## WHAT YOU NEED TO DO
Reproduce exactly the lines of this material that begin at the line with "This screenshot has width=1012, height=613." and end at the line with "Instruction: Click the", both included. Omit the pictures and everything else.

## EXERCISE MATERIALS
--------------------

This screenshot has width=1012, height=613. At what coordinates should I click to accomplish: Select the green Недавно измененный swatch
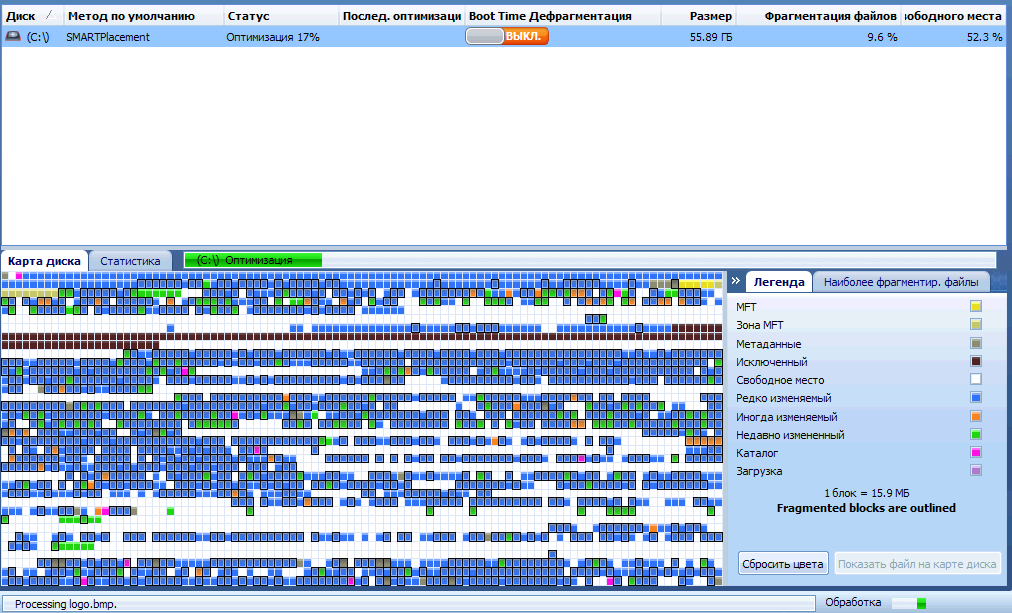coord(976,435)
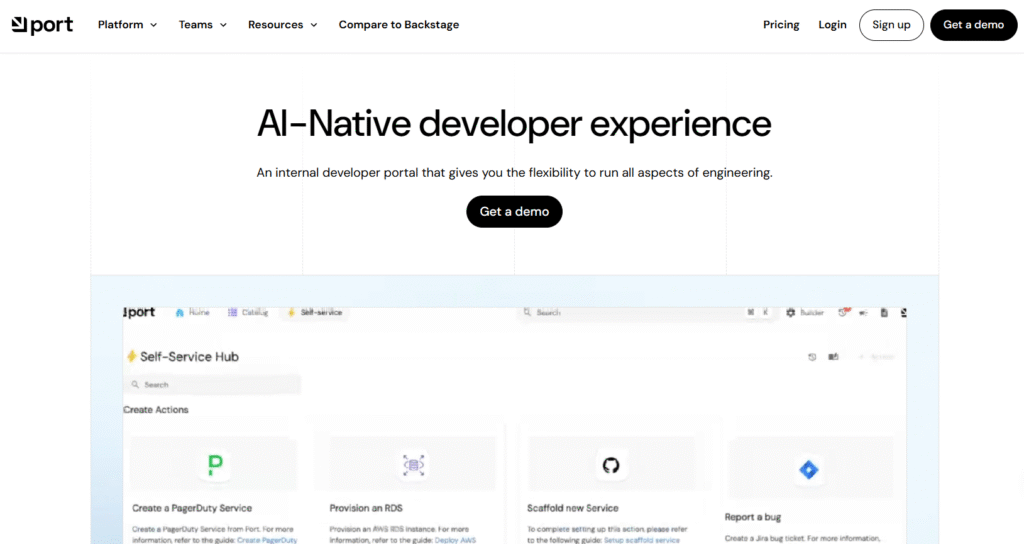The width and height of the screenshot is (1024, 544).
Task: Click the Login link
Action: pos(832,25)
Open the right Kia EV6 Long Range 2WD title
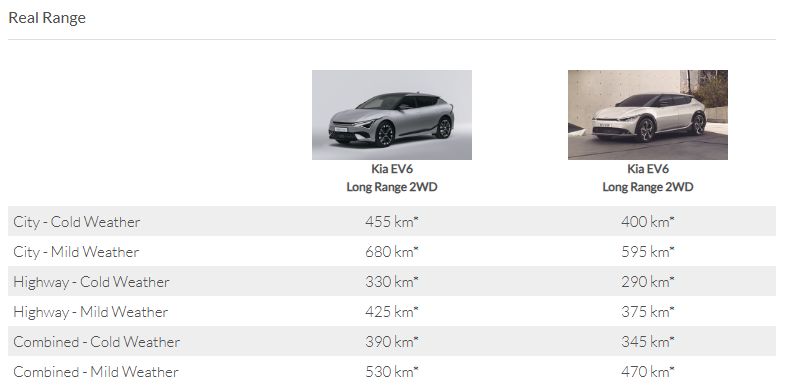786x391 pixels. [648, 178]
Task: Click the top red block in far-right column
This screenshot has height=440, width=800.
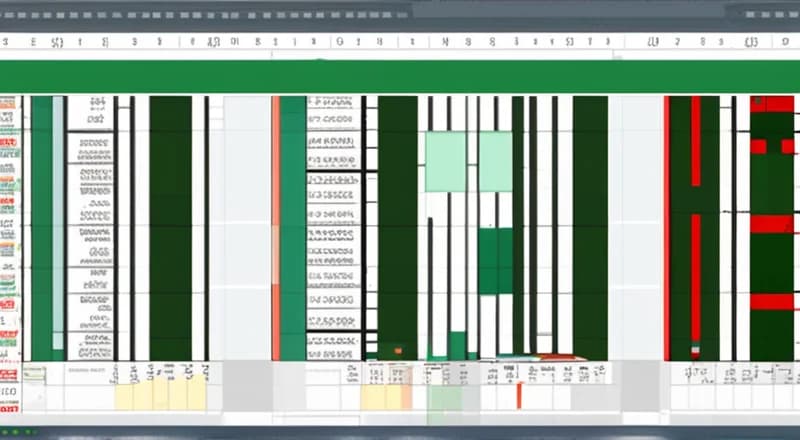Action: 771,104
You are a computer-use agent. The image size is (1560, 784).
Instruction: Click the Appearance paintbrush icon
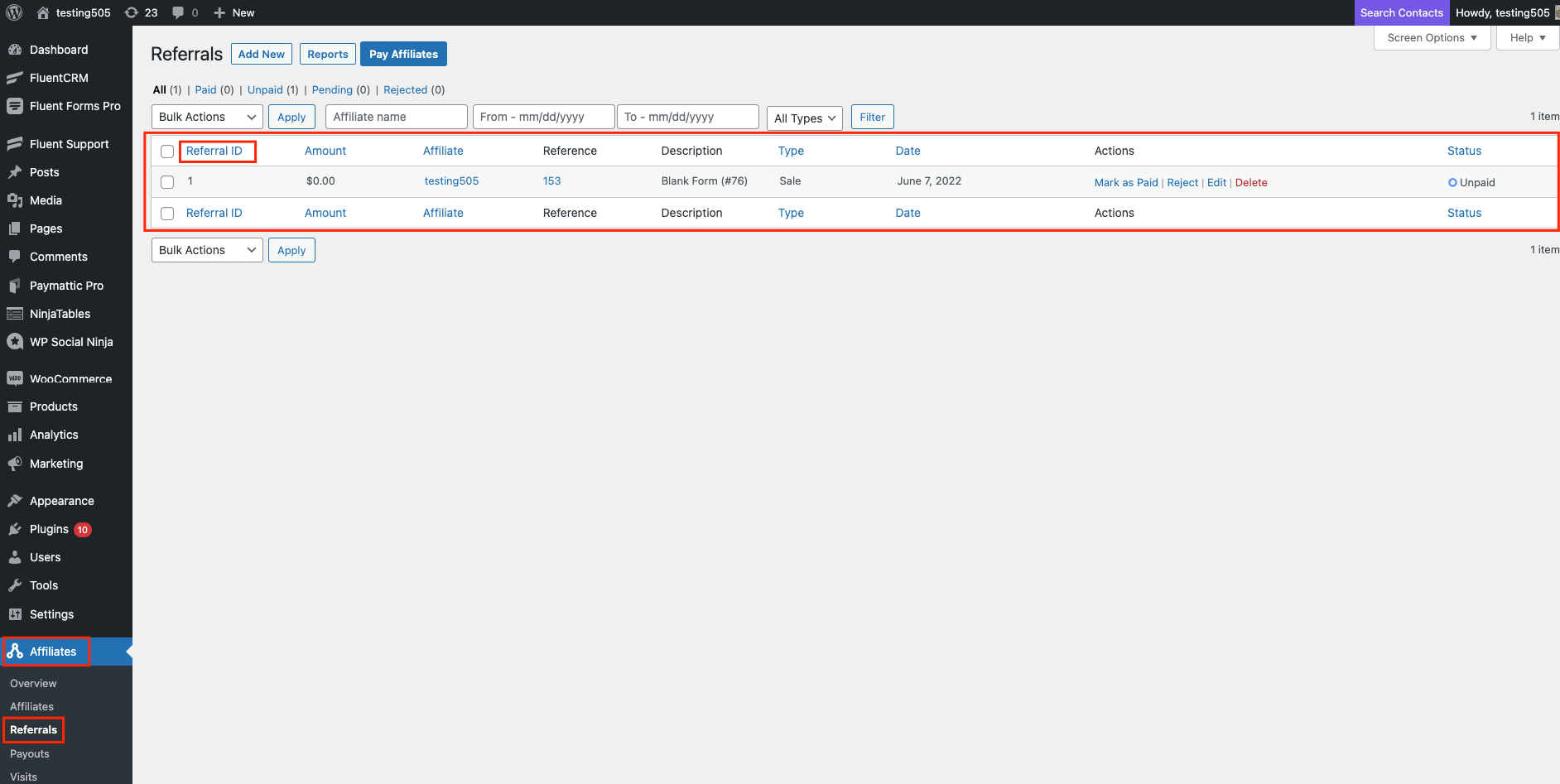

--------------------

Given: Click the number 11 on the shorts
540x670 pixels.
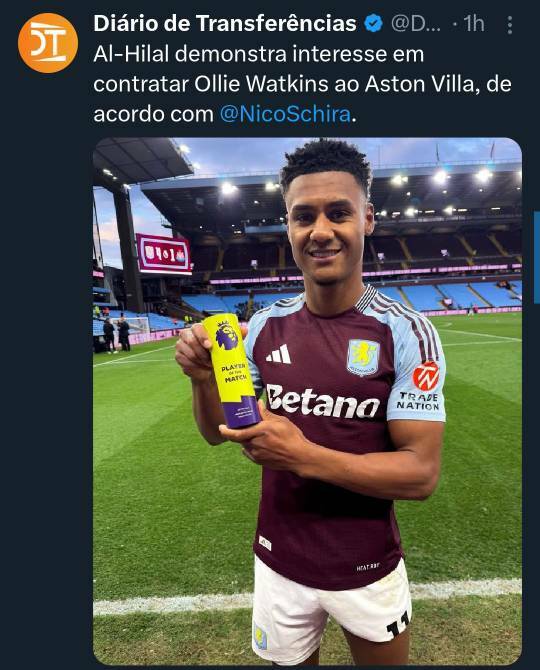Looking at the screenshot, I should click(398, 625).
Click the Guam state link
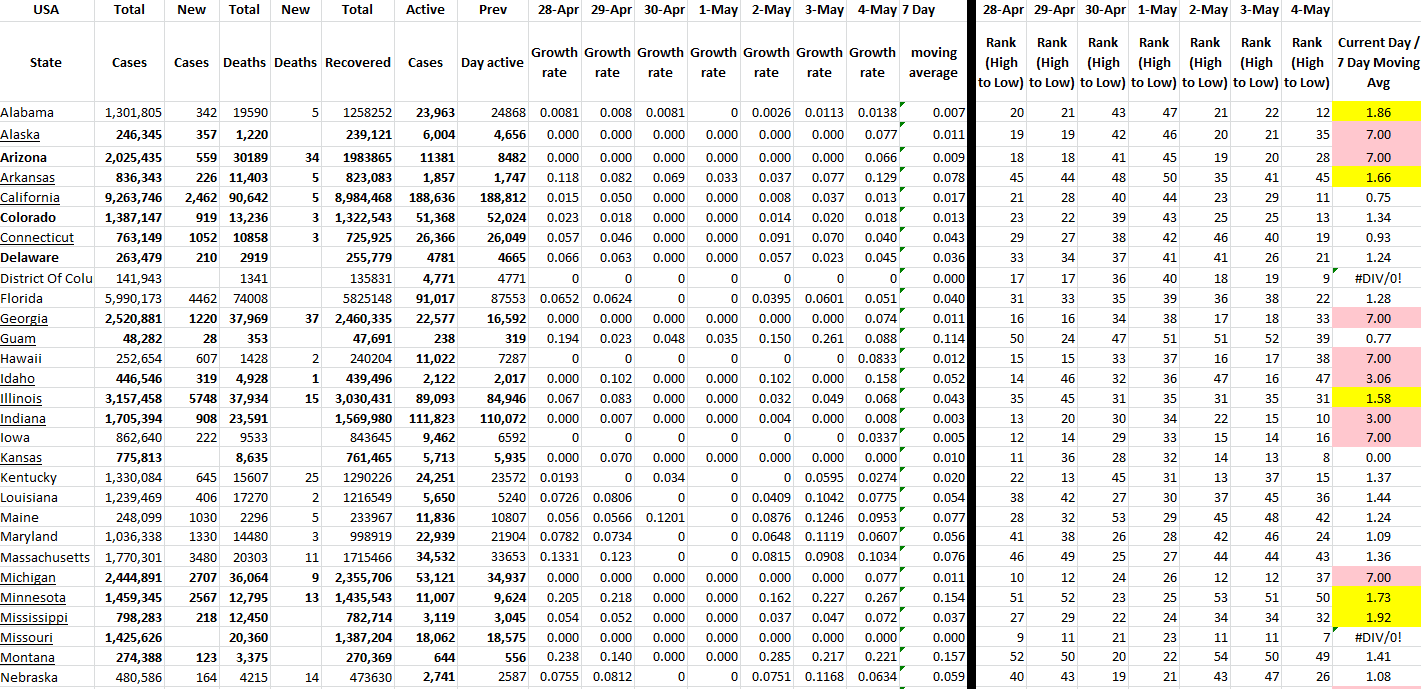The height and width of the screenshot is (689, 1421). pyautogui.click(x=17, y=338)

--------------------

## ANSWER BOX
This screenshot has width=1012, height=613. At what coordinates should I click to accomplish: Select the green Недавно измененный swatch
coord(976,435)
The width and height of the screenshot is (1024, 544).
Task: Click the Login link
Action: pos(832,25)
Open the right Kia EV6 Long Range 2WD title
786x391 pixels. [648, 178]
Task: Click the top red block in far-right column
This screenshot has height=440, width=800.
Action: 771,104
You are a computer-use agent. The image size is (1560, 784).
Instruction: Click the Appearance paintbrush icon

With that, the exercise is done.